All volatile does it tell the compiler "all writes must happen, and no caching of reads".
Understood but we're talking about different things I think (though this is very much not my area).
You're saying volatile is acting as a kind of memory barrier instruction for the compiler - got it. But I'm saying I understand that at the CPU level, just considering x86 instructions, writes don't have to be forced to RAM, despite a common assumption that they are; they can remain in caches. See johntb86's reply confirming this.
> Now describe everything that might occur during the execution of this statement.
fun fact: either swap+loopback devices+FUSE/network filesystems or userfaultfd means arbitrary userspace code execution including IO to remote machines might occur.
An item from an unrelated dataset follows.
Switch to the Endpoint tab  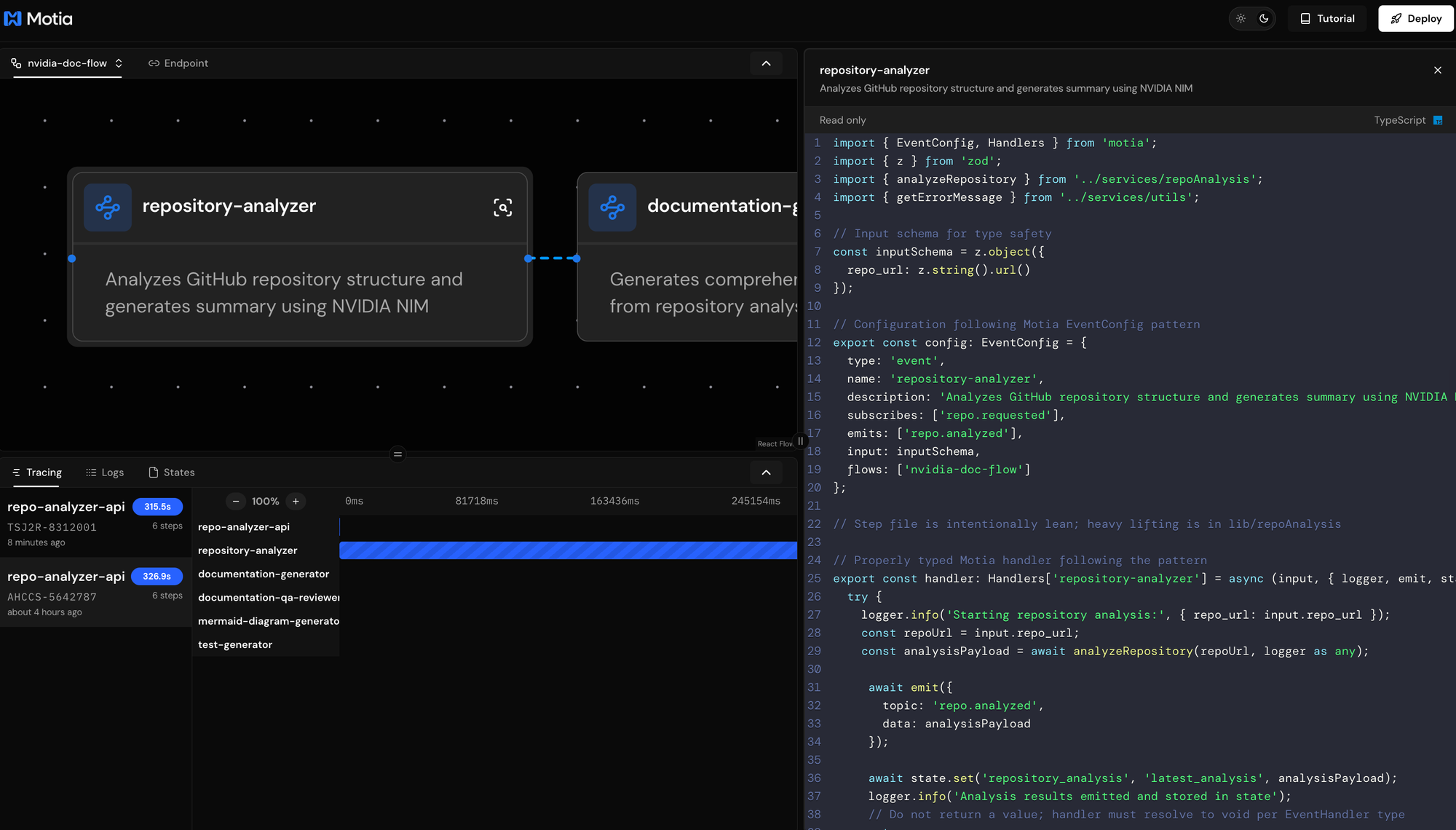click(178, 63)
I didn't write the slides myself, but I think the implication is that the TLB is not consulted at all and the physical address is resolved again for every memory access. Of course, this is compiler / architecture / OS dependent though, so YMMV. The point is mostly to convey "lots of stuff you probably didn't consider is going on in the background and may have a nontrivial impact on parallelism."
On an architecture with virtual protected memory (the one being described in the slides) there is no compiler control over the TLB. There is no mechanism for the compiler to bypass it. It isn't the semantics in theory or in practice for volatile to bypass almost anything on that list you have for the non-volatile case. It just isn't true. There must be some misunderstanding somewhere that is only clarified viva voce.
If you are still in the class I'd love to hear a clarification - maybe I'm wrong!
Ironically volatile is just as bad in Java for different reasons. Frequently used for "lock free" synchronization, its usually actually worse than using locks because it can't be cached between cores. The variable is always loaded from main memory, which is usually much worse than holding a lock mutex in registers.
The standard pattern for working with atomics in java (volatiles are of limited use without atomic field updaters or varhandles) is to read it into a local variable, operate on that and only write it back to the volatile once you're done.
That has many benefits, among them the ability to store its value in registers.
> You can use a lock but held in a regular CPU register. They're just regular variables for the most part.
I don't understand this. If your lock variable is in a CPU register how do other CPUs acquire the lock?
> Lock free in Java is usually worse that what the JVM can pull off with lock elision
I don't understand this either. Java's lock elision is only going to make a concurrent object 'lock-free' in the case where the object does not escape the compilation unit. In which case again how would another thread use it? Java will also combine adjacent critical sections created by monitors even if they escape, but it won't make them lock-free in that case.
I work with the JVM at Oracle and I’ve given talks about the lock elision algorithm. It doesn’t do what you think it does and what it does do is not related to lock-free like you think it is.
Err...volatile just tells the compiler not to cache the value in a register, that's it. If you don't understand volatile you really, really are not the kind of programmer who should even think about using it.
This is my understanding of volatile as well: volatile just forces read/write to memory. What a read/write to memory entails is a different story. What happens with no volatile is again another story.
If my understanding is wrong, someone please enlighten me.
"Forcing read/write to memory" is very different from "not caching the value in a register". Optimizations can involve not just caching values in registers, but also reordering operations, calculating things at compile-time and so on.
For a trivial example, see this code:
int f() {
int sum = 0;
for (int i = 0; i < 10; i++) sum += i;
return sum;
}
As you can see from [1], a smart compiler will calculate the sum at compile time and make the function simply return the resulting number (i.e., no loop is generated).
If you make "sum" volatile, the compiler is forced to do the loop[2].